§ Problem details
Copy out the entries word for word, from the very start up to and including the line that holds "Action: [478, 419]". Leave the pictures out of your copy.

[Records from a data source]
-- Begin --
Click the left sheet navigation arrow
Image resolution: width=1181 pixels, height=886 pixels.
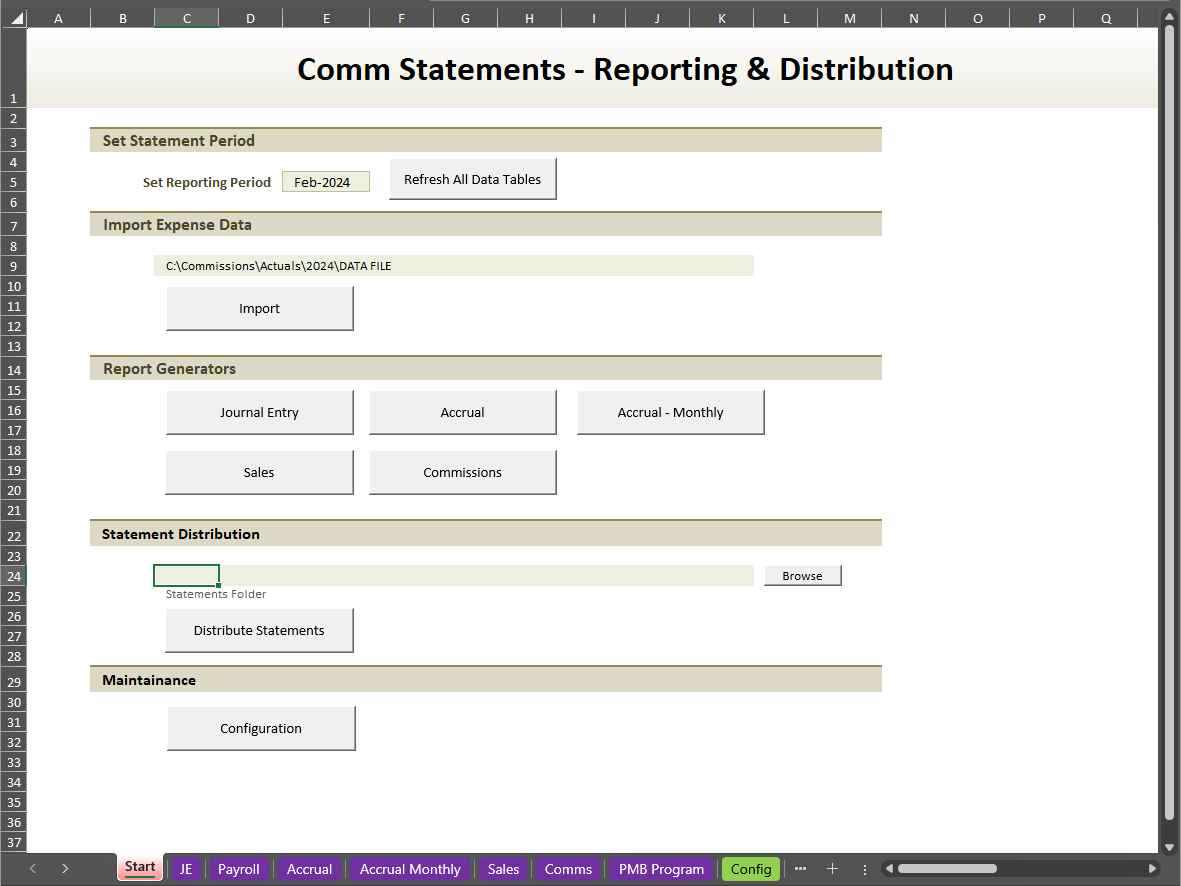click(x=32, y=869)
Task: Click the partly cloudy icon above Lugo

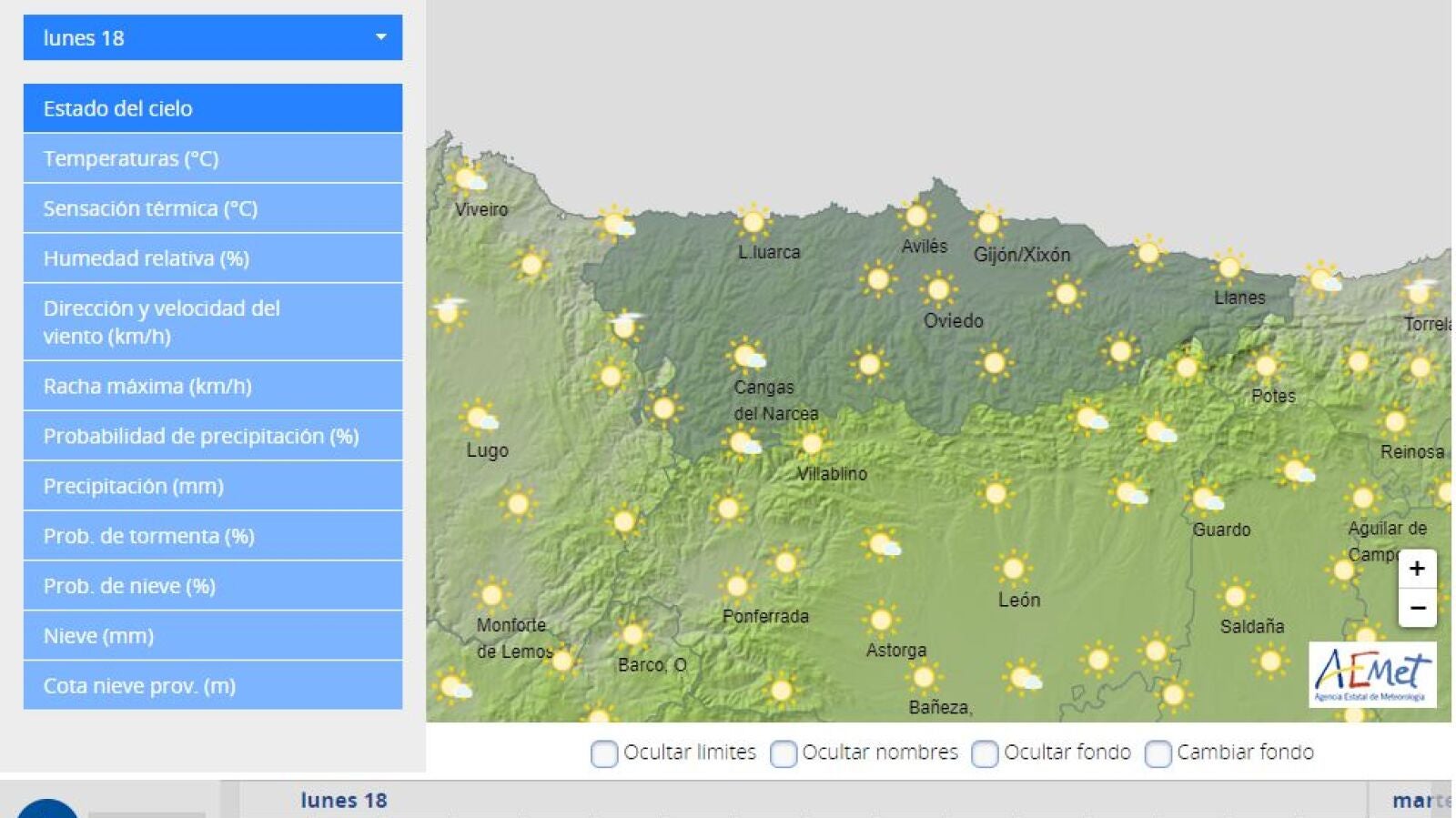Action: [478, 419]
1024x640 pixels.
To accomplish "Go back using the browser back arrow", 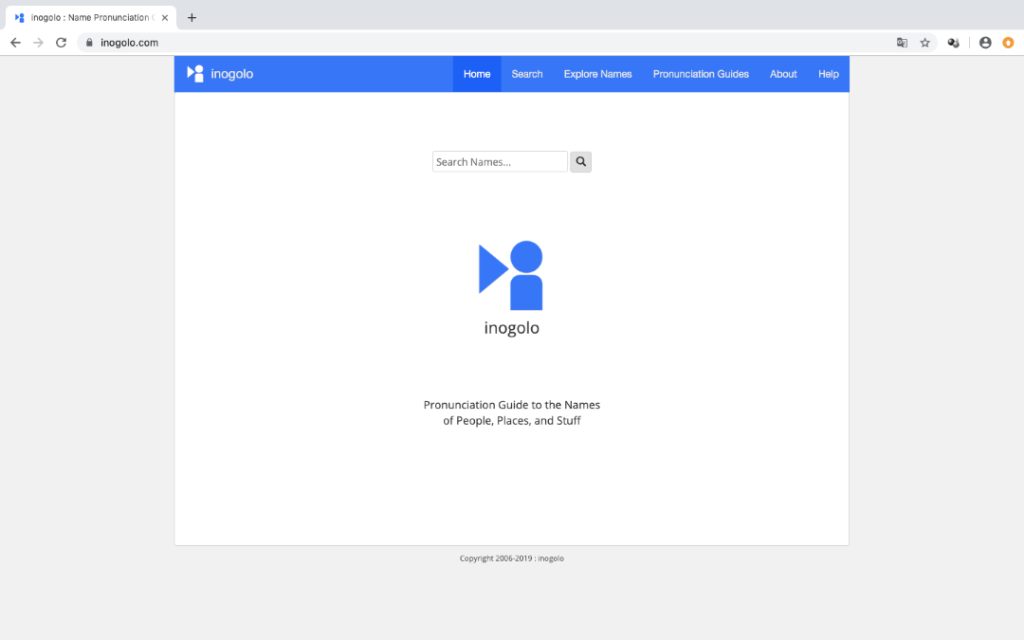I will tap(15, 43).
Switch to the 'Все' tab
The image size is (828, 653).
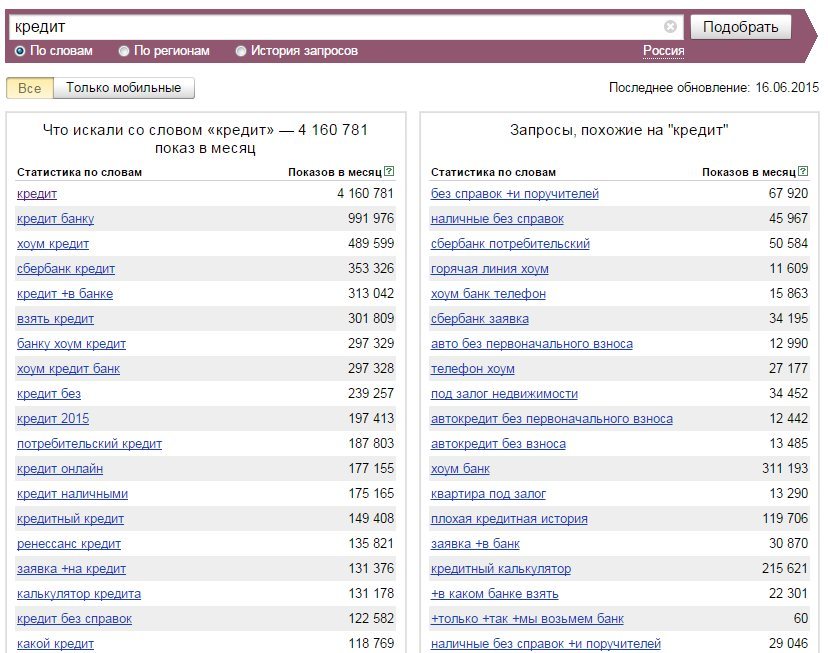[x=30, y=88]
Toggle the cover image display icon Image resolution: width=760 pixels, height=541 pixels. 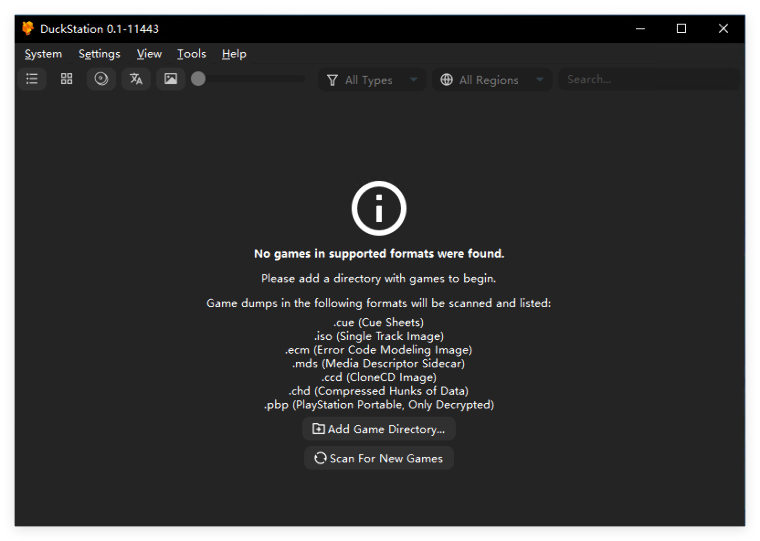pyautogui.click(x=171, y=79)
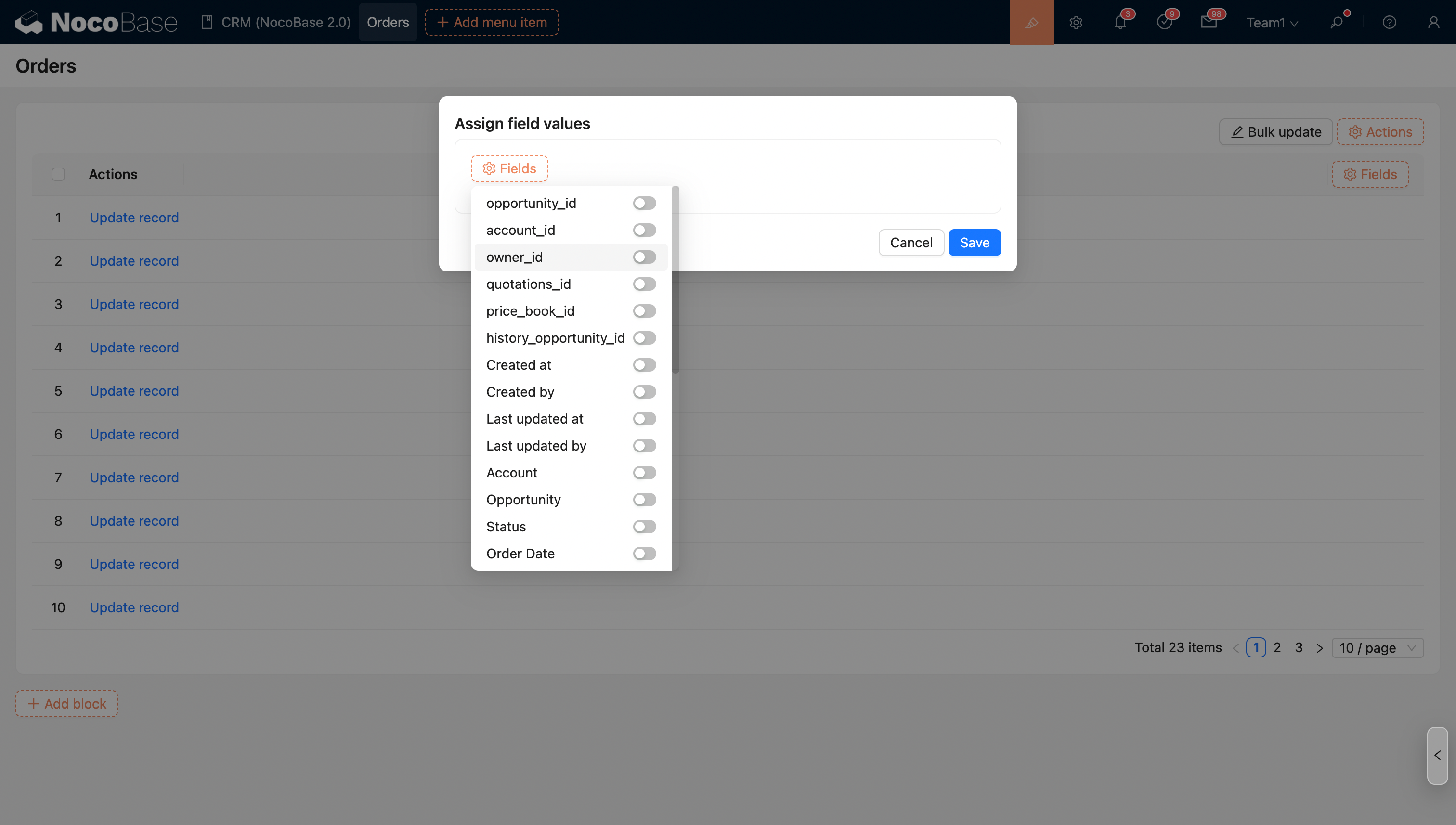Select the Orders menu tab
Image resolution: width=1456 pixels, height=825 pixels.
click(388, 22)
-- End --
§ Result below
Click the left sheet navigation arrow
Image resolution: width=1181 pixels, height=886 pixels.
click(x=32, y=869)
Task: Click the partly cloudy icon above Lugo

Action: [478, 419]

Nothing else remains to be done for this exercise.